Entries provided:
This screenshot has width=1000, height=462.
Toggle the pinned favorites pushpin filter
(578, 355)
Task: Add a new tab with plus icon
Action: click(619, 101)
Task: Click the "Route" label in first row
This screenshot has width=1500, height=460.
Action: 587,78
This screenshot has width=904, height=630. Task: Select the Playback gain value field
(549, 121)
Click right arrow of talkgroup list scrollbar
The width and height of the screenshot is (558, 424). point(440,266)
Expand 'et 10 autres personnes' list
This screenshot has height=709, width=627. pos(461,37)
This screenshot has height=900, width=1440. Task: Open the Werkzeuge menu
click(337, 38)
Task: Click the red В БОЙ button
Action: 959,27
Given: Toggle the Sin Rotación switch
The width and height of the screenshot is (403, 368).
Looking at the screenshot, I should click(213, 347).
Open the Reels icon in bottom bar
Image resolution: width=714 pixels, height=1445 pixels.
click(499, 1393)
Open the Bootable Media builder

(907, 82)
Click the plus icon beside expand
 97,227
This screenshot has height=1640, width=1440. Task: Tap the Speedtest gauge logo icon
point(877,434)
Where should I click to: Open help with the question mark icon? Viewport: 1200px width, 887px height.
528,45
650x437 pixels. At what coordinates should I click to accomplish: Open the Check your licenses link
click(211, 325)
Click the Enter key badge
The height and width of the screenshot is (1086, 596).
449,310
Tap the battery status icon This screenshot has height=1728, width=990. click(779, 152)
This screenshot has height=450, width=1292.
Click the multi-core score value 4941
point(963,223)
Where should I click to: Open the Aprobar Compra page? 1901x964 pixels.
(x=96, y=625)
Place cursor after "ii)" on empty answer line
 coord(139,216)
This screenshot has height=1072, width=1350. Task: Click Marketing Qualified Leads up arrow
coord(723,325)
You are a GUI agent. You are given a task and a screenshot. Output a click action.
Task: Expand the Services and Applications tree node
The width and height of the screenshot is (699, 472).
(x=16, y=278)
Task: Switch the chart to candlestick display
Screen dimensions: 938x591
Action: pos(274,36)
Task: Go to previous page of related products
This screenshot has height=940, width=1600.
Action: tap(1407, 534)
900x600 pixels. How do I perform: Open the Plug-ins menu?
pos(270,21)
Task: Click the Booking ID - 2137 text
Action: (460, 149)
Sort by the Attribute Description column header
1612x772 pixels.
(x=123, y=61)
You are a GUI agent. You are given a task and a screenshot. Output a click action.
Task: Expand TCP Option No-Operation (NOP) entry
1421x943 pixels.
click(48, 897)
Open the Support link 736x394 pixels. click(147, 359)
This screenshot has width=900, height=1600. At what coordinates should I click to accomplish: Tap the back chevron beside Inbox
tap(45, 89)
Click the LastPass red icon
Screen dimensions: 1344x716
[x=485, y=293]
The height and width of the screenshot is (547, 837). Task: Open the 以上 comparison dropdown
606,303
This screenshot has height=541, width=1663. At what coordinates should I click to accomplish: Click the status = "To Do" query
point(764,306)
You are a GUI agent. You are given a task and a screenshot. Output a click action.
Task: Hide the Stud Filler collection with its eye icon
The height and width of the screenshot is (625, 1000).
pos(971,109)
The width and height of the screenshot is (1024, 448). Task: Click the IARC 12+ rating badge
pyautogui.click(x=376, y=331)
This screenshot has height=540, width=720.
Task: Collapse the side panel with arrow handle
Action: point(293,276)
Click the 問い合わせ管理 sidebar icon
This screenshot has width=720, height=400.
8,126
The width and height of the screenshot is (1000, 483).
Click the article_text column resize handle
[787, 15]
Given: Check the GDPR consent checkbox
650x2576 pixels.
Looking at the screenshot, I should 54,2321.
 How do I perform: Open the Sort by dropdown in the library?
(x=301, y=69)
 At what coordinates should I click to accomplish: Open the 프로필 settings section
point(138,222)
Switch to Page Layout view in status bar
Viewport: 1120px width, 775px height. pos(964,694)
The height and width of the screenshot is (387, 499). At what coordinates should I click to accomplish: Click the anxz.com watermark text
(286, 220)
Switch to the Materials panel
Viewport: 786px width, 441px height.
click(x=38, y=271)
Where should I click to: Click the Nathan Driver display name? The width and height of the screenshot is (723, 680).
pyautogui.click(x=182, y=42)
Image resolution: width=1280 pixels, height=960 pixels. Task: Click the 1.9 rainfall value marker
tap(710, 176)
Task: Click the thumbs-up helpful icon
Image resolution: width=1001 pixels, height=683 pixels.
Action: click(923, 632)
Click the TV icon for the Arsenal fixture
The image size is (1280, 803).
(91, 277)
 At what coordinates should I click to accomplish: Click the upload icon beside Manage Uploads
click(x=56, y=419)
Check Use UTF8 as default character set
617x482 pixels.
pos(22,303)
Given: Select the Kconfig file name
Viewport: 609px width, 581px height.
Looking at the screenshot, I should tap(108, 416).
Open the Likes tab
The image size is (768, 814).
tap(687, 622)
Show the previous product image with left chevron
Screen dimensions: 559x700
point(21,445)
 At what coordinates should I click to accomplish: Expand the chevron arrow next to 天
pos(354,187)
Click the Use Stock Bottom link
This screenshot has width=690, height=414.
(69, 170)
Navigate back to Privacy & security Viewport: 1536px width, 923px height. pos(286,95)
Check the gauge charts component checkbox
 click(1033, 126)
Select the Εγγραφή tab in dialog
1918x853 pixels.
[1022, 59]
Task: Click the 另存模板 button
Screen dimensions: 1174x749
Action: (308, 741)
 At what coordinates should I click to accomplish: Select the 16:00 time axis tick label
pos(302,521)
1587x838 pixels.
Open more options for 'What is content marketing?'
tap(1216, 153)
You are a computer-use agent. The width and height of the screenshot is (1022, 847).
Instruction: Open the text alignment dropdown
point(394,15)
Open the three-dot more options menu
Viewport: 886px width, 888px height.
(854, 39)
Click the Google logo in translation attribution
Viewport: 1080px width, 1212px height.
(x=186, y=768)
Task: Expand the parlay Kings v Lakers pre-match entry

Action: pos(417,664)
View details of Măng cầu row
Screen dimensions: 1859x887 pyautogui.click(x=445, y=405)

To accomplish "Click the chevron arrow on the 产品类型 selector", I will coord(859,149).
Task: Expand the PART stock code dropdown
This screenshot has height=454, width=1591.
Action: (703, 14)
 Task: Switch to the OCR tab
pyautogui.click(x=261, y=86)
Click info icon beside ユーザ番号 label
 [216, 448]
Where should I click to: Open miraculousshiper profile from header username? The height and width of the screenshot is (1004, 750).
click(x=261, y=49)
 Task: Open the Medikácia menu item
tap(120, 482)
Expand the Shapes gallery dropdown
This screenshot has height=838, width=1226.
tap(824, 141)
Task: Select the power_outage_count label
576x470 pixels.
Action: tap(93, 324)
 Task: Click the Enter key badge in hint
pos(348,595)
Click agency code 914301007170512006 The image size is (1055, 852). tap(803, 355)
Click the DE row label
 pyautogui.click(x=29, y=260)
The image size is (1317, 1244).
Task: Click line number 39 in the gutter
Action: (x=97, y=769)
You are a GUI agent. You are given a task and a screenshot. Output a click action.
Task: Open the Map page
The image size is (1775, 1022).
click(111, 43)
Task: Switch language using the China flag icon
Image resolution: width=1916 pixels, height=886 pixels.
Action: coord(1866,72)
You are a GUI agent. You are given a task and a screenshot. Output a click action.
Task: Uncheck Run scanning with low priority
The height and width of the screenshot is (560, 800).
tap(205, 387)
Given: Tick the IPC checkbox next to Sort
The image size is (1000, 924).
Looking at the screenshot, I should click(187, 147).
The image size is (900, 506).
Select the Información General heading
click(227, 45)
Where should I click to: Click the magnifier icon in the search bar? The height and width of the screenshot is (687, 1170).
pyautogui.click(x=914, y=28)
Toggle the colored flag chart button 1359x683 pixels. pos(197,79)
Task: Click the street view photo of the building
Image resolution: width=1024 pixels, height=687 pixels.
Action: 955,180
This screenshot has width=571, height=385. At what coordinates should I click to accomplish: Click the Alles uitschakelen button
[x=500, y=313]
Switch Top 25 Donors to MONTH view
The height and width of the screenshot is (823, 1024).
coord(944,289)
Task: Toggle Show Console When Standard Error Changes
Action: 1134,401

Task details: Send back exactly the lines of the listing above starting at the one with "576x470 pixels." and ending at the one with "Click agency code", inclusive, and no others.

Written response:
576x470 pixels.
Action: tap(93, 324)
 Task: Click the Enter key badge in hint
pos(348,595)
Click agency code 914301007170512006 The image size is (1055, 852). tap(803, 355)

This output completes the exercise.